# imready for sept 1 now!



## ducky152000 (Jul 20, 2005)

got some shootin in today, wishin they was honkers cupped and locked up but crows and piegons will do for now.


----------



## meisterdog (May 10, 2004)

do ya all eat those birds at all just curious?


----------



## ducky152000 (Jul 20, 2005)

meisterdog said:


> do ya all eat those birds at all just curious?


nope but they make great turttle bait for droplines, each breast is perfect size.


----------



## ErieAngler (Apr 15, 2006)

That looks like a lot of fun! looks like you were using deeks?


----------



## ducky152000 (Jul 20, 2005)

ErieAngler said:


> That looks like a lot of fun! looks like you were using deeks?


O yeah we scout out feilds and then set up a spread just like waterfowlin, Im tell in ya there is nothin any closer to waterfowlin than crow huntin, most birds locked up in the pocket at 20 yds!


----------



## ErieAngler (Apr 15, 2006)

Thats awesome, I never wouldve thought to do that. I see hundreds of them during the fall, but not sure if I have any fields I could hunt now.
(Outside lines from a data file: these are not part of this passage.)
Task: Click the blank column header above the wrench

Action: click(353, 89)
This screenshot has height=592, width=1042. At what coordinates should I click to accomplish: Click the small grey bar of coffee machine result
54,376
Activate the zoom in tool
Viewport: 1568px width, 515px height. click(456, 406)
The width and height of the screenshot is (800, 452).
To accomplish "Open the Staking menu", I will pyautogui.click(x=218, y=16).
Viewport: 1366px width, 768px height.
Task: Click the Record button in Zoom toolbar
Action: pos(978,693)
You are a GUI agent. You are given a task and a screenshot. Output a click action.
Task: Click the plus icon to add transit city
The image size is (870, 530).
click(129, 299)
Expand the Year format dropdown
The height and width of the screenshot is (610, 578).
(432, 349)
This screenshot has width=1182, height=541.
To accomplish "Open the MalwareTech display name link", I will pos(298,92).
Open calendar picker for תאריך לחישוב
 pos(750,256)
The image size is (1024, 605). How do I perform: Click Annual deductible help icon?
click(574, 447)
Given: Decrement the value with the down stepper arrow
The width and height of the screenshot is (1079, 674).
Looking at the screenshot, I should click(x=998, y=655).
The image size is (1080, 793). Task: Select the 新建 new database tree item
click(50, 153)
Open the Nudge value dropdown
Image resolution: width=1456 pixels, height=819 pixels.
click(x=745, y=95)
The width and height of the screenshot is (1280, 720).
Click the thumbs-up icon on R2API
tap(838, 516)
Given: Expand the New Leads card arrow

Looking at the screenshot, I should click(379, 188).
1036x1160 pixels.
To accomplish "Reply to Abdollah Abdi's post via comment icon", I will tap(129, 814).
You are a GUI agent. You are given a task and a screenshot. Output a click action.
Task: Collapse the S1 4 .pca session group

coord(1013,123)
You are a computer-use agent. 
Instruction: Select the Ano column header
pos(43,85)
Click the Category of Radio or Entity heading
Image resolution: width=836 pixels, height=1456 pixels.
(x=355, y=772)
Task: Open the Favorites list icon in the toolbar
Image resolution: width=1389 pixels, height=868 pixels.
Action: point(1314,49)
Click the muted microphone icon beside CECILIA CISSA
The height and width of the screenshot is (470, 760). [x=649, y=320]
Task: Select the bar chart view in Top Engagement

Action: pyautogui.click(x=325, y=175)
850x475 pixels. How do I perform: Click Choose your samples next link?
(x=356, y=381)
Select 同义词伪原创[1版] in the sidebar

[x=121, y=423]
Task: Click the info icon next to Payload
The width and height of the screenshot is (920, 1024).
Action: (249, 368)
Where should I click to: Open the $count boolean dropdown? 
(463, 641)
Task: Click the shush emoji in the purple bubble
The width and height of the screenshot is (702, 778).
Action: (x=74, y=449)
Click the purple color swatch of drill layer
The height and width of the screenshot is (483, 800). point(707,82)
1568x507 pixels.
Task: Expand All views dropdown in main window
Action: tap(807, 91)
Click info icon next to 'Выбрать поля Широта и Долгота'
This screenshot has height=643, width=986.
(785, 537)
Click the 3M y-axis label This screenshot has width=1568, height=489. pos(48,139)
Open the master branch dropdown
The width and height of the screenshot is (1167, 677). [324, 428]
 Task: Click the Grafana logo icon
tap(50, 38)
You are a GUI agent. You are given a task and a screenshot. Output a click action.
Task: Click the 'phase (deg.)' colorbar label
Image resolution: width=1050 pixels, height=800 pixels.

Looks like some good deer hunting there too!


----------



## I_Shock_Em (Jul 20, 2008)

3 weeks my friends, 3 weeks


----------



## grizzly70 (Jun 30, 2006)

i here that sept 1st can't come sooner!!!


----------



## firstflight111 (May 22, 2008)

i have the itch bad ....been watching my birds every day and night


----------



## Redhead Brian (Apr 24, 2010)

Not a whole lot of geese in our area! But the few they are the farmers want them out! Good luck all!!$


----------



## freyedknot (Apr 10, 2004)

me tooo , got me a magee hunt in november!


----------